Jeanette shook her head, no. She was pale and sweating.
She’s cracking up, thought Annie. She’s taken nearly as much as she can take, and she’s gonna blow.
‘When that phone rings again, I’m going to answer it and you are going to watch our backs with this.’ Annie handed her the gun. It was easier to shoot someone than to knife them. Easier and much more effective, and hey! You could do it at a distance. Triple benefits, no less.
When Annie found herself thinking this way she wondered if she was becoming hysterical too.
‘No,’ said Jeanette numbly. ‘I can’t do it.’
‘Oh yes you can. Think of what they’ve just done here. Now hold it steady. Tha
t’s it. Never point it at me or at your foot or anything bloody mad like that, you got that? That’s a hair trigger, it’ll go off at the merest pressure. We’ve checked this end and the kitchen’s clear. So all we have to watch is the doors off this end of the hall, and the main door. If anyone opens that main door, or any of the other doors, don’t hesitate. Just shoot. Aim for the torso.’

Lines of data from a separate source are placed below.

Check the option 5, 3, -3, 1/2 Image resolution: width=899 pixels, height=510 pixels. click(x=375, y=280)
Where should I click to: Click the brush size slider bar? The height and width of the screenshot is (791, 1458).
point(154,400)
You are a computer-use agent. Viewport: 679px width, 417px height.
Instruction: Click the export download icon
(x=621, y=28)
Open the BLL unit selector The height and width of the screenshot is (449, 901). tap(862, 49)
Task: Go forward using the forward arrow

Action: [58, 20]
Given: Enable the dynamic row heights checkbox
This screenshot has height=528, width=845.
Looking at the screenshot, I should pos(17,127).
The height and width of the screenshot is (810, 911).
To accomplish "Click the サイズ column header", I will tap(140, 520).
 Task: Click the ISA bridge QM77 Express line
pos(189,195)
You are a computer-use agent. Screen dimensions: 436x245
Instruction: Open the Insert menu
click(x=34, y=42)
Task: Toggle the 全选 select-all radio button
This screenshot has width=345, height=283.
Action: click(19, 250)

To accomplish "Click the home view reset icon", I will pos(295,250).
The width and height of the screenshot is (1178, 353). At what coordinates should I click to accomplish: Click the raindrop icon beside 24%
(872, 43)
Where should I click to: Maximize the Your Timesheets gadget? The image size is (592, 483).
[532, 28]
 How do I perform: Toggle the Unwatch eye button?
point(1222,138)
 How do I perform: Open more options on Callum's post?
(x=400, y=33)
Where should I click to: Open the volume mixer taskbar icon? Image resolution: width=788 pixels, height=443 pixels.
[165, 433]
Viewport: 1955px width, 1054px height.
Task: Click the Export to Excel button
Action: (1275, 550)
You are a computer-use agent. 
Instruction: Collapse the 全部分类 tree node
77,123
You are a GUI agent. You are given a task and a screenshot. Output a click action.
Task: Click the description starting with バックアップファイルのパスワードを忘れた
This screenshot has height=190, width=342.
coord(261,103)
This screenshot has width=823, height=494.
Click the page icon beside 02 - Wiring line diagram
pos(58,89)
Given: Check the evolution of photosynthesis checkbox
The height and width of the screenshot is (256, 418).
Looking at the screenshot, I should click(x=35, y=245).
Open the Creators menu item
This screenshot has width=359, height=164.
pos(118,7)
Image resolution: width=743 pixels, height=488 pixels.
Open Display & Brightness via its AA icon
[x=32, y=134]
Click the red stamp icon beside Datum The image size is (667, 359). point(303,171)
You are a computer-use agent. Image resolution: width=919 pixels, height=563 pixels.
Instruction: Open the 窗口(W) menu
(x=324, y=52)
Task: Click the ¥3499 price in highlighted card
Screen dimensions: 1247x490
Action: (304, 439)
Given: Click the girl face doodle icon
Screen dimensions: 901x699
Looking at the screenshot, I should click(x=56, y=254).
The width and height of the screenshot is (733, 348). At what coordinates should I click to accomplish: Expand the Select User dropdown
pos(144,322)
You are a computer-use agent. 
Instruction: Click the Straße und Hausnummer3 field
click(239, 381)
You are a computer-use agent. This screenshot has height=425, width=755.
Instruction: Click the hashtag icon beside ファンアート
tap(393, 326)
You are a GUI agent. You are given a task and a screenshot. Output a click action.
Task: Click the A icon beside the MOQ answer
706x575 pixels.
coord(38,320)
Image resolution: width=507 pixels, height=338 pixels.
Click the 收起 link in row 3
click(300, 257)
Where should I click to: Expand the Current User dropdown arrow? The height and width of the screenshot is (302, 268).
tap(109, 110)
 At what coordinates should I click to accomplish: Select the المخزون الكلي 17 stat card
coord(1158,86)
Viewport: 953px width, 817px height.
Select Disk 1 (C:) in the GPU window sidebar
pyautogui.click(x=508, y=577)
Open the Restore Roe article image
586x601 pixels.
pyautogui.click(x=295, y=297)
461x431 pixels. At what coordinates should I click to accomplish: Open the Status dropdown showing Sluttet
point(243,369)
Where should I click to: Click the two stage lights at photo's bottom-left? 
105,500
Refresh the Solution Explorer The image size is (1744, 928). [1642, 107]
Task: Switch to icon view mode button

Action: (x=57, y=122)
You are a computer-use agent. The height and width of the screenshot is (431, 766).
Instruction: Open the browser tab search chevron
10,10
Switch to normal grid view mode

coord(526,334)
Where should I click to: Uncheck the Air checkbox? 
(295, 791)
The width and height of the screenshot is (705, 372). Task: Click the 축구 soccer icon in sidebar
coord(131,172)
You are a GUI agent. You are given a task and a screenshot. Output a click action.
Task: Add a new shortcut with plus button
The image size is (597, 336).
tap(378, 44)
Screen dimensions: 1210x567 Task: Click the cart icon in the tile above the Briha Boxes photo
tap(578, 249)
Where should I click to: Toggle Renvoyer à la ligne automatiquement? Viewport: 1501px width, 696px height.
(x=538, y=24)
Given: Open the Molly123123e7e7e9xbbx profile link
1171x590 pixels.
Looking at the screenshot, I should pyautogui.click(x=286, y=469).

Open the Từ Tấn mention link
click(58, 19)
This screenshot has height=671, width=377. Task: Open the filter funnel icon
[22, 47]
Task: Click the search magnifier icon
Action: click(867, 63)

The torso was the biggest and the safest target, that was what Max had always said.
Jeanette was gazing in dumb horror at the gun in one hand, the knife in the other.
Annie grabbed her arm and gave her a little shake.
‘Come on, Jeanette. You want to get out of this, I need your help. Okay?’
No answer.
Annie gave her another little shake. ‘Come on, Jeanette. We can do this. Okay?’
This time Jeanette took a gulp and nodded.
‘Good girl.’
The phone started ringing again and Jeanette dropped the gun. The shot was deafening in the enclosed hallway and a bullet thudded into the wall, throwing up a spray of plaster dust.
Nerves jangling, Annie snatched up the phone. ‘Hello?’
She looked at Jeanette, who was whimpering and wailing and bending to pick up the gun as if it was going to bite her. As Jeanette straightened, Annie mouthed, Shut up you fucking idiot at her. Jeanette fell silent.
‘You missed my call.’ It was the same voice, unmistakably Irish and low and menacing.
‘I didn’t mean to,’ said Annie, trying to place the accent. Definitely Southern, she thought.
‘If it ever happens again, the girl will pay.’
Annie swallowed hard. ‘It won’t happen again.’
‘She’s a pretty little girl.’
Annie was silent.
‘A pretty little dark-haired girl.’
Annie said nothing.
‘You haven’t asked the question yet,’ said the voice.
‘What question?’
‘You have to ask “What do you want?”’ he said, and she could hear the smile in his voice; he was enjoying himself here. ‘You asked it last time, not this. What’s changed?’